Schematic representation of the putative mechanisms and sites of action of GABAergic neuroactive steroids. Neuroactive steroids, such as 3α,5α-THP and 3α,5α-THDOC, exert inhibitory actions mediated by synaptic and extrasynaptic GABAA receptors. No active release mechanism has been identified for endogenous neuroactive steroids. They may access the neuroactive steroid transmembrane binding sites via paracrine (a) or autocrine (b) mechanisms or by intracellular lateral diffusion through the cell membrane (c). There is also evidence for extracellular pockets of neuroactive steroid storage that allow for rapid and repeated access to extracellular binding sites on neurons. These effects are described and referenced in the text.

Figure 2

Variation in basal and ethanol-induced 3α,5α-THP across selected BXD strains. Group-housed male mice (8 to 12 weeks old) were injected with saline (basal levels) or ethanol (2 g/kg, i.p.) at 9:00 am and were euthanized 1 hour later. 3α,5α-THP levels were measured in the cerebral cortex by radioimmunoassay. (a) Data are expressed as ng/g of tissue and are means ± SEM of values from 3-16 mice per strain. (b) Data are expressed as percent change of the average 3α,5α-THP levels in the ethanol-treated group vs. the average 3α,5α-THP levels in the respective saline-treated group (n = 3-16/group/strain).

Figure 3

Genetic correlations between basal or ethanol-induced 3α,5α-THP levels and behavioral phenotypes for ethanol consumption previously characterized in the BXD strains. Group-housed male mice (8 to 12 weeks old) were injected with saline (basal levels) or ethanol (2 g/kg, i.p.) at 9:00 am and were euthanized 1 hour later. 3α,5α-THP levels were measured in the cerebral cortex by radioimmunoassay.
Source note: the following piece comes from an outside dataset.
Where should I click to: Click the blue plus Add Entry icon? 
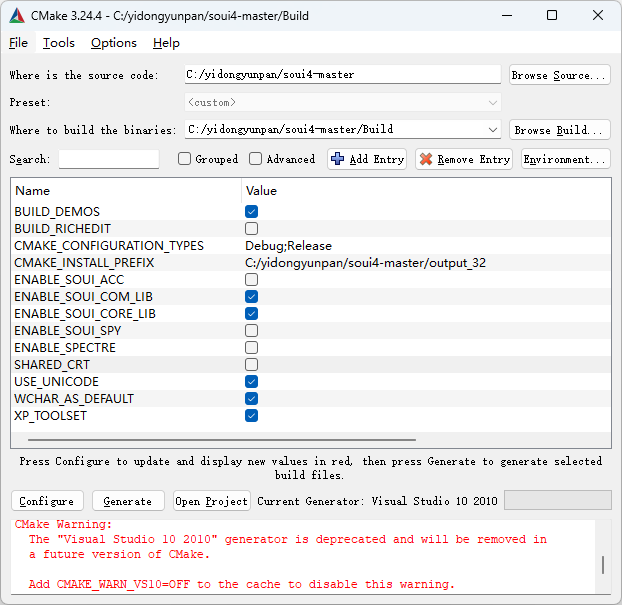(337, 159)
Data are expressed as ng/g of tissue (basal levels) or as percent change of the average 3α,5α-THP levels in the ethanol-treated group vs. the average 3α,5α-THP levels in the respective saline-treated group (n = 3-16/group/strain). Behavioral data for ethanol consumption has been collected by independent labs and has been obtained from GeneNetwork (

www.genenetwork.org

). (a) Consumption of 10% ethanol at 2 hours, Spearman’s _r_=−0.82, p=0.02, n=7, GeneNetwork ID 12733 (Cook et al., unpublished). (b) Consumption of 3% ethanol, Spearman’s _r_=−0.82, p=0.02, n=7, GeneNetwork ID 10474 (Phillips et al. 1994). (c) Consumption of 10% ethanol, Spearman’s _r_=−0.82, p=0.02, n=7, GeneNetwork ID 10582 (Rodriguez et al. 1994).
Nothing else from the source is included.